→ Задание 1
Оформите строки записей как таблицу Markdown со столбцами «№» и «Строка». Возьмите строки начиная со строки, где есть «Task: Click the Inventaris sidebar icon», и заканчивая строкой, где есть «Action: [64, 625]», пустые строки пропустите, а изображения в ответ не включайте.

→ Текст для чтения
Rambler's Top100
Петербургский театральный журнал

№ 28

2002

Петербургский театральный журнал

 

Диалог с небожителем

Елена Вольгуст

Беседа с Абрамом Акимовичем Гозенпудом
Как только я переступила порог узкого темного коридора небольшой квартиры на Шпалерной, на меня обрушилось печатное слово. Нет, в буквальном смысле книги не падали на голову, однако библиотека в 8000 единиц, расположившаяся на столь небольшой площади, производит сильное впечатление. Кроме того, повсюду лежат черновики несгораемых рукописей. Человеку молодому и легкомысленному здесь делать нечего, может, знаете ли, охватить удушье. Однако хозяин дома, Абрам Гозенпуд, 93-летний петербургский ученый-энциклопедист, чьему перу принадлежит семитомная история русского оперного театра и еще около 450 разнообразных исследований в области музыки и литературы, не признает существования иной жизни, где плошки да ложки, хрусталь с фарфором и прочие атрибуты человеческого мирка. Абрам Акимович напомнил мне героя романа Элиаса Канетти «Ослепление», который в одном из эпизодов «уверял кровать, что не желает ей зла, только сейчас она не нужна ему, пусть поймет…»

Вести диалог с небожителем сложно. Он говорит сам. Страстно, с горящими глазами. Фантастическая память не позволяет Гозенпуду пренебречь многообразными важными деталями.

→ Исходные данные

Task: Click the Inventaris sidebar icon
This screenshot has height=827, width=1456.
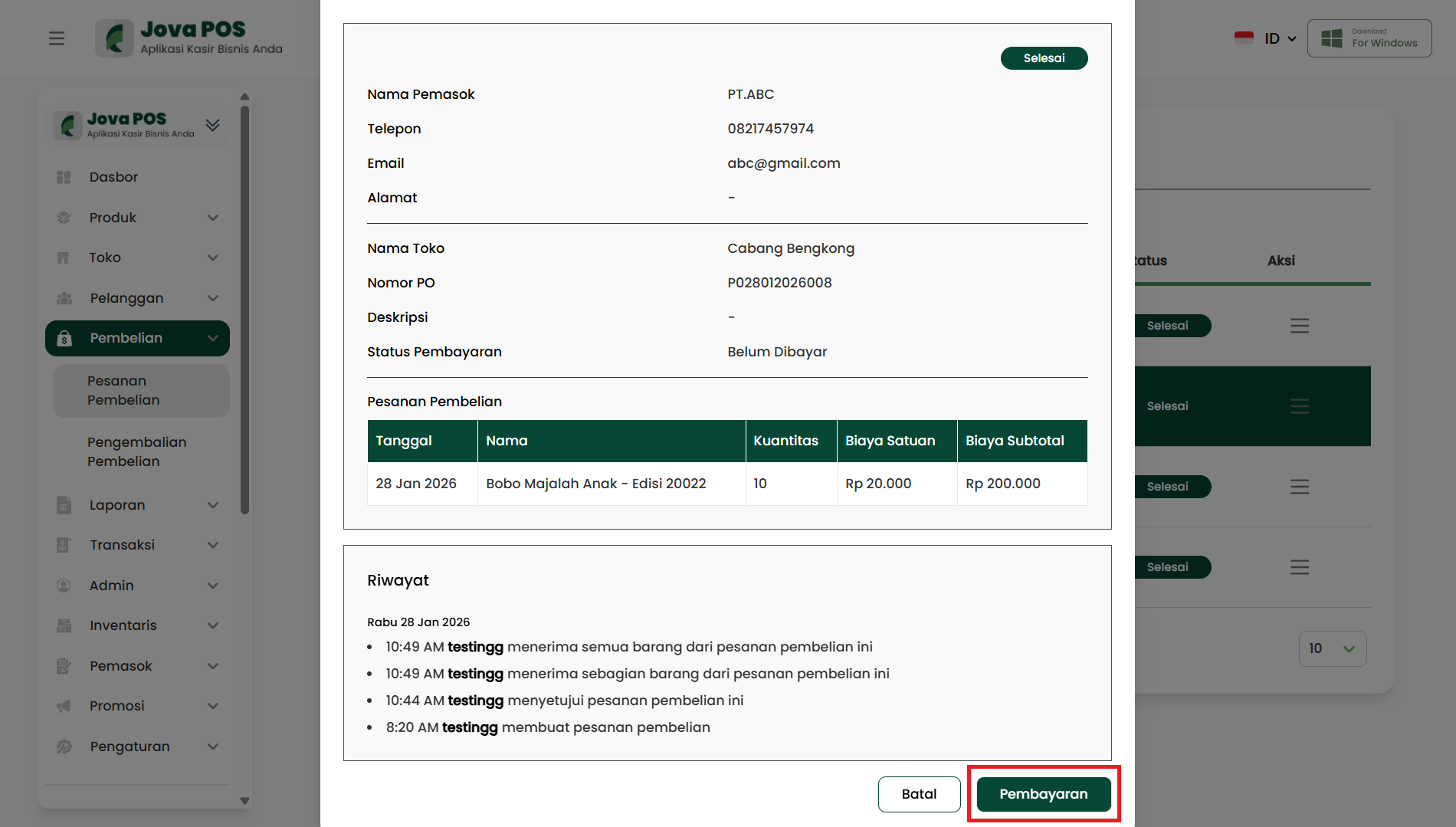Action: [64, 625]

==

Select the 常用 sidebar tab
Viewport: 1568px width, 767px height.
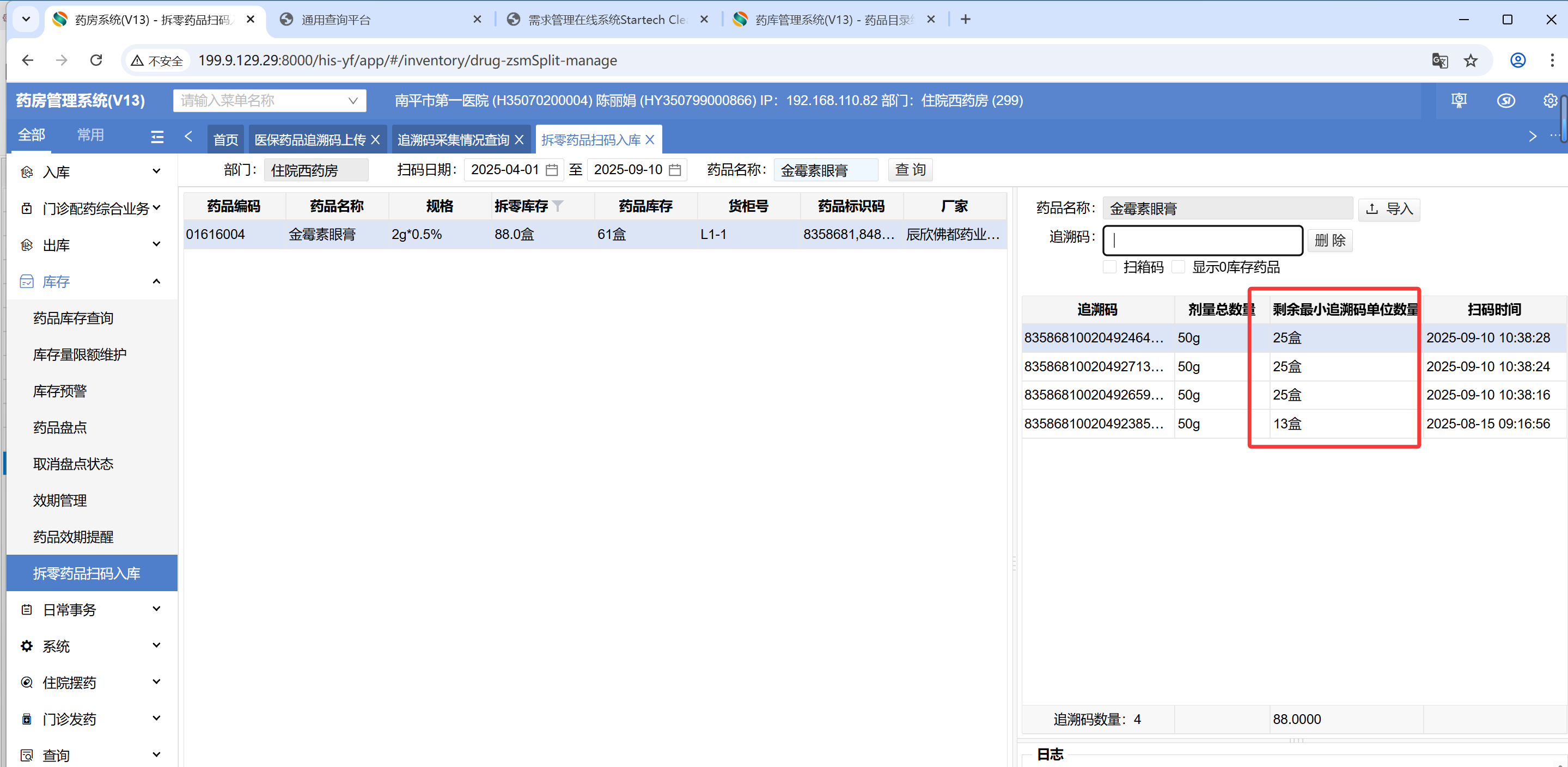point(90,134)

→ Задание 2
Перепишите фрагмент беседы с Гозенпудом начиная со слов «Вести диалог с небожителем» и заканчивая словами «многообразными важными деталями.», заменив «небожителем» на «мудрецом».

→ Итоговый результат 1
| № | Строка |
|---|---|
| 1 | Task: Click the Inventaris sidebar icon |
| 2 | This screenshot has height=827, width=1456. |
| 3 | Action: [64, 625] |

→ Итоговый результат 2
Вести диалог с мудрецом сложно. Он говорит сам. Страстно, с горящими глазами. Фантастическая память не позволяет Гозенпуду пренебречь многообразными важными деталями.